▶ **Activity**: Return all of the material exactly; no line may be dropped.

───── Extracted information

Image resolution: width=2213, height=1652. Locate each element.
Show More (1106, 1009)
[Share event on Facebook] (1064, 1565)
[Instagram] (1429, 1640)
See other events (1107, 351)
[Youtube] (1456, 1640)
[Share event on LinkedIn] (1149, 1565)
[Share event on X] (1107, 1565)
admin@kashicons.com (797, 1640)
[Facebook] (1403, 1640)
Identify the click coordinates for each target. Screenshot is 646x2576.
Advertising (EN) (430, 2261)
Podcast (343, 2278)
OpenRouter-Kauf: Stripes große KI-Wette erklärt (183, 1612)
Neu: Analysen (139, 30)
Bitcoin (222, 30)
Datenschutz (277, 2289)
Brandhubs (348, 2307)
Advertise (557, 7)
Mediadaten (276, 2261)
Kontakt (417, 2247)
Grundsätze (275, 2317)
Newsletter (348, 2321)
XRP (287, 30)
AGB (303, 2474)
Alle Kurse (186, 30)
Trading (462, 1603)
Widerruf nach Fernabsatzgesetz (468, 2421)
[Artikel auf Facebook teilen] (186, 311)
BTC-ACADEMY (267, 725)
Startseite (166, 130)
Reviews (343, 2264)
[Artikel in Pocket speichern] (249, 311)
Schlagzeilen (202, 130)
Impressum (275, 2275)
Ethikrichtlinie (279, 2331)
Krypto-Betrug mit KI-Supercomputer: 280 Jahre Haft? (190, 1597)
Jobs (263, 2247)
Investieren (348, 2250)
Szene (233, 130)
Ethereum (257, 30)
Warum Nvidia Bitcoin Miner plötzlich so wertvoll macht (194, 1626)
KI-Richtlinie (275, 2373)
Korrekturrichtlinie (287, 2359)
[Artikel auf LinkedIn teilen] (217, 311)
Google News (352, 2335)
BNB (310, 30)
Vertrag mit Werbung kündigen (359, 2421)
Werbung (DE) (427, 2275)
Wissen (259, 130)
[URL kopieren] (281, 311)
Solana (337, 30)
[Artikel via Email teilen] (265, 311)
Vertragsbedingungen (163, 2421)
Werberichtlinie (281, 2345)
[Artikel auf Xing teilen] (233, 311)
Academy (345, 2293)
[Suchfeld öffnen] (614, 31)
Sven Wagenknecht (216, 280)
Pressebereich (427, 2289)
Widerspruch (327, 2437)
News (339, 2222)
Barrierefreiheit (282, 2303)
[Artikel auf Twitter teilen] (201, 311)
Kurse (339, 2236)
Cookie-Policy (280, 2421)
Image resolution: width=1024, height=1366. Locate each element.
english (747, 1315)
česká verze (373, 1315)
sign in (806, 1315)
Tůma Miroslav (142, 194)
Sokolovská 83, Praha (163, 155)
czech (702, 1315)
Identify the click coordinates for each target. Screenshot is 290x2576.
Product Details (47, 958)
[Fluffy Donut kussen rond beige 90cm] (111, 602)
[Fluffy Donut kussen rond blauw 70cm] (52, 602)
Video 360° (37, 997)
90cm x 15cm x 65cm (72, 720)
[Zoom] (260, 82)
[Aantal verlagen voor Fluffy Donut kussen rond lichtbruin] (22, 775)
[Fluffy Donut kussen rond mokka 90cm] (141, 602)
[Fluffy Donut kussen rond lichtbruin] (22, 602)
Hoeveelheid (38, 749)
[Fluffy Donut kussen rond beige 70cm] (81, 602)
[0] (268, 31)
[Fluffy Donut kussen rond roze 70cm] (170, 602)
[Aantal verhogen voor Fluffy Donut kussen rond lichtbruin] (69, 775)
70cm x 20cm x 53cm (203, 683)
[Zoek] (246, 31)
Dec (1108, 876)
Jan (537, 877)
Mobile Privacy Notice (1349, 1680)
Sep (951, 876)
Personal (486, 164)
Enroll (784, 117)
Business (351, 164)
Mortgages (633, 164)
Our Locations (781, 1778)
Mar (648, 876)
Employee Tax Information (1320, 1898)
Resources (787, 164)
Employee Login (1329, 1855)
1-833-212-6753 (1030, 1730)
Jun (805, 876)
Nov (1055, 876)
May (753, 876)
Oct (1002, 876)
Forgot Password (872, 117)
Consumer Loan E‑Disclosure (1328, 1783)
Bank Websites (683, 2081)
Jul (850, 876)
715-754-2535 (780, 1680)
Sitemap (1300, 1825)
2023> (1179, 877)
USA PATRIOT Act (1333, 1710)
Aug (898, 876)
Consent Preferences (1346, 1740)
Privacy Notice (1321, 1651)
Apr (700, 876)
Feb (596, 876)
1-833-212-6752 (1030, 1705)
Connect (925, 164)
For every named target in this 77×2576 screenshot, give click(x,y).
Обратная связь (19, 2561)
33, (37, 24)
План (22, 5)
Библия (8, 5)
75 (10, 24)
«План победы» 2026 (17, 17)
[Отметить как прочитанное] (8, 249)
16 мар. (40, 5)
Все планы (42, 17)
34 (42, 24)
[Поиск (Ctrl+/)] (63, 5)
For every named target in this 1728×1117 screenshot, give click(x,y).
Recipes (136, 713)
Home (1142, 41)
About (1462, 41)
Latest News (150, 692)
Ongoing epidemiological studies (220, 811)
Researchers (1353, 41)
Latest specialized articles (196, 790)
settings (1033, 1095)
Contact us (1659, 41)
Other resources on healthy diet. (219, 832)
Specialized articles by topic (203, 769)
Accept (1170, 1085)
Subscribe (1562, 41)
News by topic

──────────

▶ **Task output**:
Image resolution: width=2213, height=1652. Locate each element.
Show More (1106, 1009)
[Share event on Facebook] (1064, 1565)
[Instagram] (1429, 1640)
See other events (1107, 351)
[Youtube] (1456, 1640)
[Share event on LinkedIn] (1149, 1565)
[Share event on X] (1107, 1565)
admin@kashicons.com (797, 1640)
[Facebook] (1403, 1640)
Identify the click coordinates for each target. Screenshot is 646x2576.
Advertising (EN) (430, 2261)
Podcast (343, 2278)
OpenRouter-Kauf: Stripes große KI-Wette erklärt (183, 1612)
Neu: Analysen (139, 30)
Bitcoin (222, 30)
Datenschutz (277, 2289)
Brandhubs (348, 2307)
Advertise (557, 7)
Mediadaten (276, 2261)
Kontakt (417, 2247)
Grundsätze (275, 2317)
Newsletter (348, 2321)
XRP (287, 30)
AGB (303, 2474)
Alle Kurse (186, 30)
Trading (462, 1603)
Widerruf nach Fernabsatzgesetz (468, 2421)
[Artikel auf Facebook teilen] (186, 311)
BTC-ACADEMY (267, 725)
Startseite (166, 130)
Reviews (343, 2264)
[Artikel in Pocket speichern] (249, 311)
Schlagzeilen (202, 130)
Impressum (275, 2275)
Ethikrichtlinie (279, 2331)
Krypto-Betrug mit KI-Supercomputer: 280 Jahre Haft? (190, 1597)
Jobs (263, 2247)
Investieren (348, 2250)
Szene (233, 130)
Ethereum (257, 30)
Warum Nvidia Bitcoin Miner plötzlich so wertvoll macht (194, 1626)
KI-Richtlinie (275, 2373)
Korrekturrichtlinie (287, 2359)
[Artikel auf LinkedIn teilen] (217, 311)
Google News (352, 2335)
BNB (310, 30)
Vertrag mit Werbung kündigen (359, 2421)
Werbung (DE) (427, 2275)
Wissen (259, 130)
[URL kopieren] (281, 311)
Solana (337, 30)
[Artikel via Email teilen] (265, 311)
Vertragsbedingungen (163, 2421)
Werberichtlinie (281, 2345)
[Artikel auf Xing teilen] (233, 311)
Academy (345, 2293)
[Suchfeld öffnen] (614, 31)
Sven Wagenknecht (216, 280)
Pressebereich (427, 2289)
Widerspruch (327, 2437)
News (339, 2222)
Barrierefreiheit (282, 2303)
[Artikel auf Twitter teilen] (201, 311)
Kurse (339, 2236)
Cookie-Policy (280, 2421)
Image resolution: width=1024, height=1366. Locate each element.
english (747, 1315)
česká verze (373, 1315)
sign in (806, 1315)
Tůma Miroslav (142, 194)
Sokolovská 83, Praha (163, 155)
czech (702, 1315)
Identify the click coordinates for each target. Screenshot is 290x2576.
Product Details (47, 958)
[Fluffy Donut kussen rond beige 90cm] (111, 602)
[Fluffy Donut kussen rond blauw 70cm] (52, 602)
Video 360° (37, 997)
90cm x 15cm x 65cm (72, 720)
[Zoom] (260, 82)
[Aantal verlagen voor Fluffy Donut kussen rond lichtbruin] (22, 775)
[Fluffy Donut kussen rond mokka 90cm] (141, 602)
[Fluffy Donut kussen rond lichtbruin] (22, 602)
Hoeveelheid (38, 749)
[Fluffy Donut kussen rond beige 70cm] (81, 602)
[0] (268, 31)
[Fluffy Donut kussen rond roze 70cm] (170, 602)
[Aantal verhogen voor Fluffy Donut kussen rond lichtbruin] (69, 775)
70cm x 20cm x 53cm (203, 683)
[Zoek] (246, 31)
Dec (1108, 876)
Jan (537, 877)
Mobile Privacy Notice (1349, 1680)
Sep (951, 876)
Personal (486, 164)
Enroll (784, 117)
Business (351, 164)
Mortgages (633, 164)
Our Locations (781, 1778)
Mar (648, 876)
Employee Tax Information (1320, 1898)
Resources (787, 164)
Employee Login (1329, 1855)
1-833-212-6753 (1030, 1730)
Jun (805, 876)
Nov (1055, 876)
May (753, 876)
Oct (1002, 876)
Forgot Password (872, 117)
Consumer Loan E‑Disclosure (1328, 1783)
Bank Websites (683, 2081)
Jul (850, 876)
715-754-2535 (780, 1680)
Sitemap (1300, 1825)
2023> (1179, 877)
USA PATRIOT Act (1333, 1710)
Aug (898, 876)
Consent Preferences (1346, 1740)
Privacy Notice (1321, 1651)
Apr (700, 876)
Feb (596, 876)
1-833-212-6752 (1030, 1705)
Connect (925, 164)
For every named target in this 77×2576 screenshot, give click(x,y).
Обратная связь (19, 2561)
33, (37, 24)
План (22, 5)
Библия (8, 5)
75 (10, 24)
«План победы» 2026 (17, 17)
[Отметить как прочитанное] (8, 249)
16 мар. (40, 5)
Все планы (42, 17)
34 (42, 24)
[Поиск (Ctrl+/)] (63, 5)
For every named target in this 1728×1117 screenshot, give click(x,y).
Recipes (136, 713)
Home (1142, 41)
About (1462, 41)
Latest News (150, 692)
Ongoing epidemiological studies (220, 811)
Researchers (1353, 41)
Latest specialized articles (196, 790)
settings (1033, 1095)
Contact us (1659, 41)
Other resources on healthy diet. (219, 832)
Specialized articles by topic (203, 769)
Accept (1170, 1085)
Subscribe (1562, 41)
News by topic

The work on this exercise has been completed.